Why these findings require more than just a good model

We've been building AI automation on top of our security toolchain since 2024, and we spent a long time learning exactly where the model stops being useful. Models are excellent at forming hypotheses about what might be vulnerable, but acting on those hypotheses, deploying an application, injecting a payload, observing whether the server made an outbound request to a callback URL, requires purpose-built infrastructure that doesn't exist in a general-purpose agent.

Neo runs on the latest frontier models with 30+ agent-native tools on top of the ProjectDiscovery toolchain, inside isolated sandboxes with their own network stack, browser, and the same security toolchain that 100,000+ practitioners already trust. The result is an agent that operates like a researcher in their own lab: form a hypothesis, test it against a live application, capture evidence.

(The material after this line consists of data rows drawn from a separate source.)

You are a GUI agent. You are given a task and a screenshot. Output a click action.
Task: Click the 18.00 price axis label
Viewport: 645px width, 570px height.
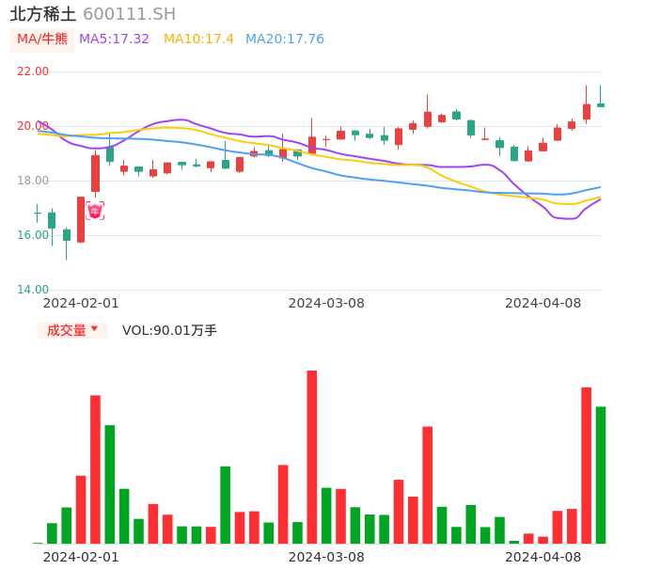[33, 181]
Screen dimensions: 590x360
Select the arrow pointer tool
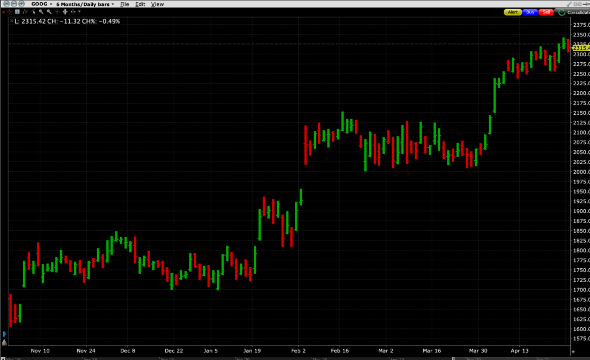[x=33, y=12]
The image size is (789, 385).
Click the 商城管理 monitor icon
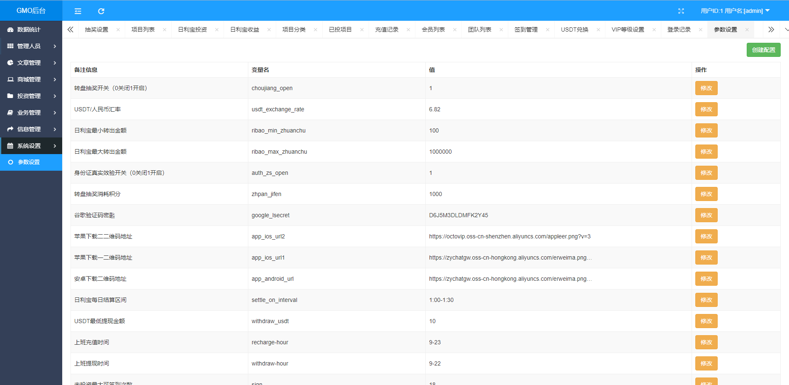pos(10,79)
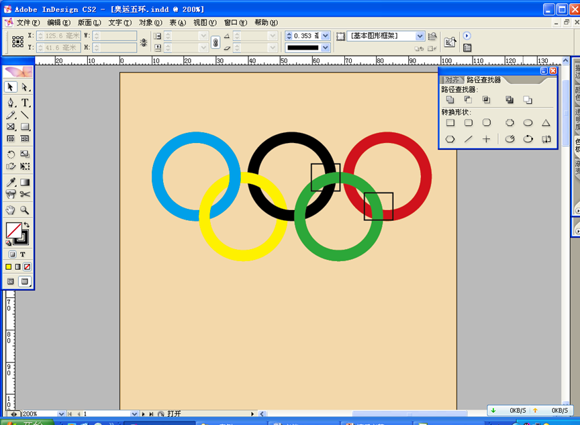Select the Eyedropper tool
This screenshot has width=580, height=425.
[x=11, y=182]
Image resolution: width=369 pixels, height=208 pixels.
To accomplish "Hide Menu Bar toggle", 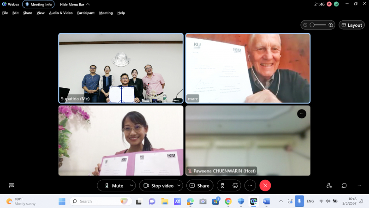I will [x=75, y=4].

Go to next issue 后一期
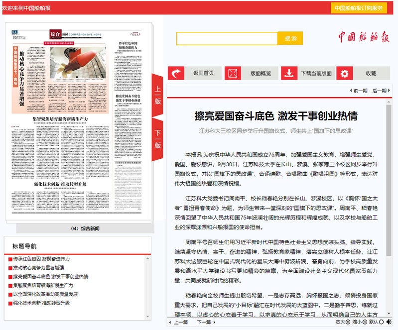380,91
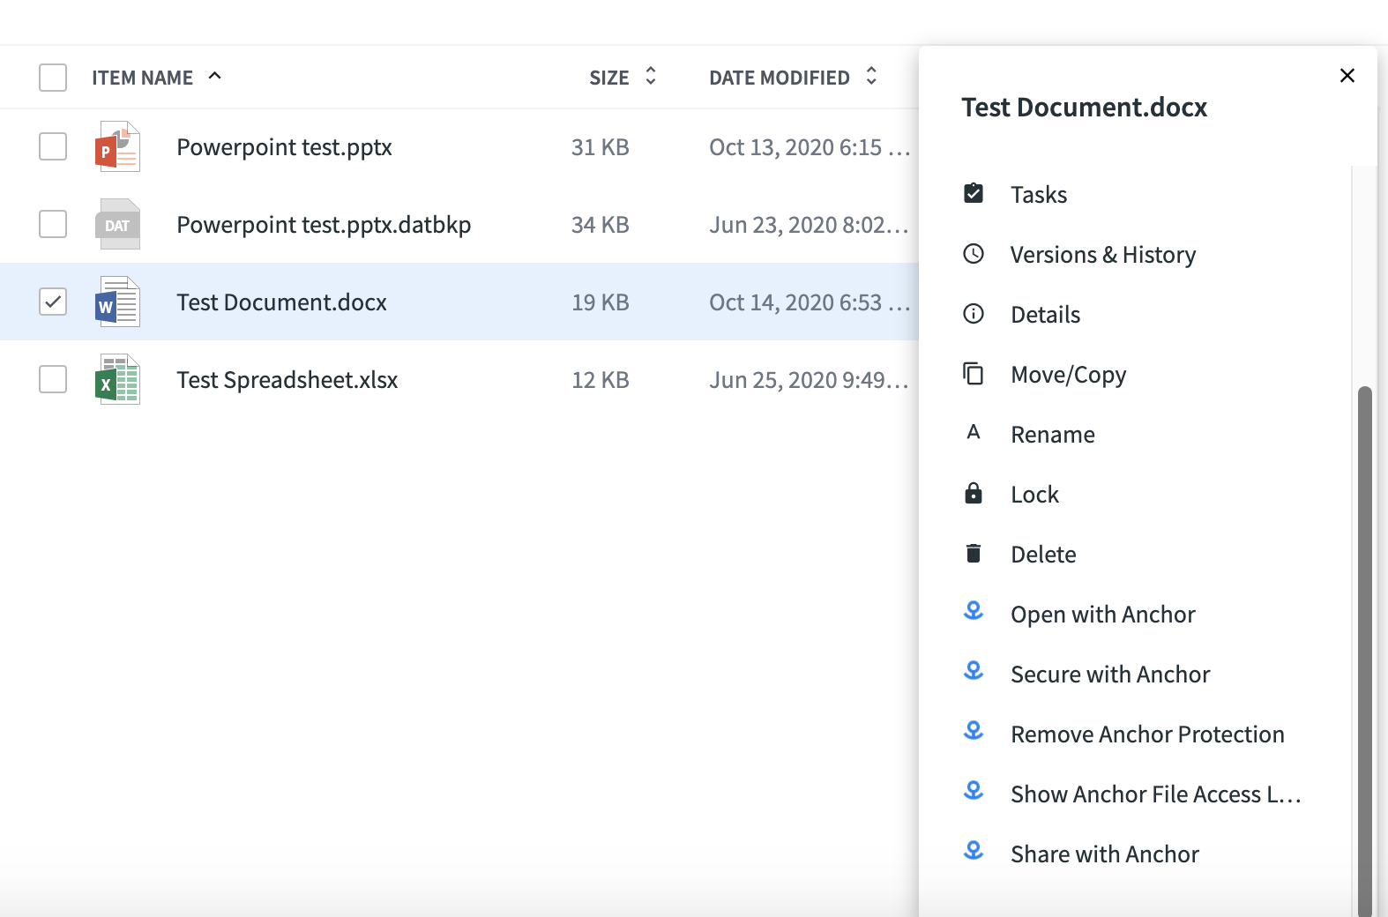
Task: Sort by Item Name using the arrow
Action: (x=214, y=76)
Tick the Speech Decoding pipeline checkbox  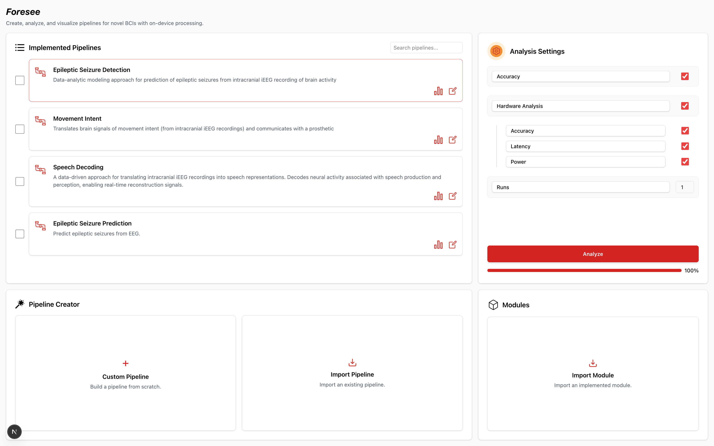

For security teams, this is what Neo is built for: the auth bypasses, sandbox escapes, and logic flaws that matter most but take the longest to find and prove. The 22 CVEs in this post arrived confirmed, with evidence, ready to act on. That's the difference between security automation that compounds and security automation that generates more work.

What's next

These 22 CVEs are just the start. We have a growing number of findings working through the disclosure process, and we're continuing to run Neo against open source targets and work with maintainers on fixes. At the rate that AI-adjacent software is being written and deployed, the gap between what's shipping and what's been audited is only going to widen. We hope Neo can help bridge it.

This research also showed us where to focus next. Some vulnerability classes exposed gaps where dedicated sub-agents with class-specific validation logic would produce better signal. Projects with complex dependency chains were harder to deploy autonomously, which limited what Neo could validate at runtime. Both are active areas of development.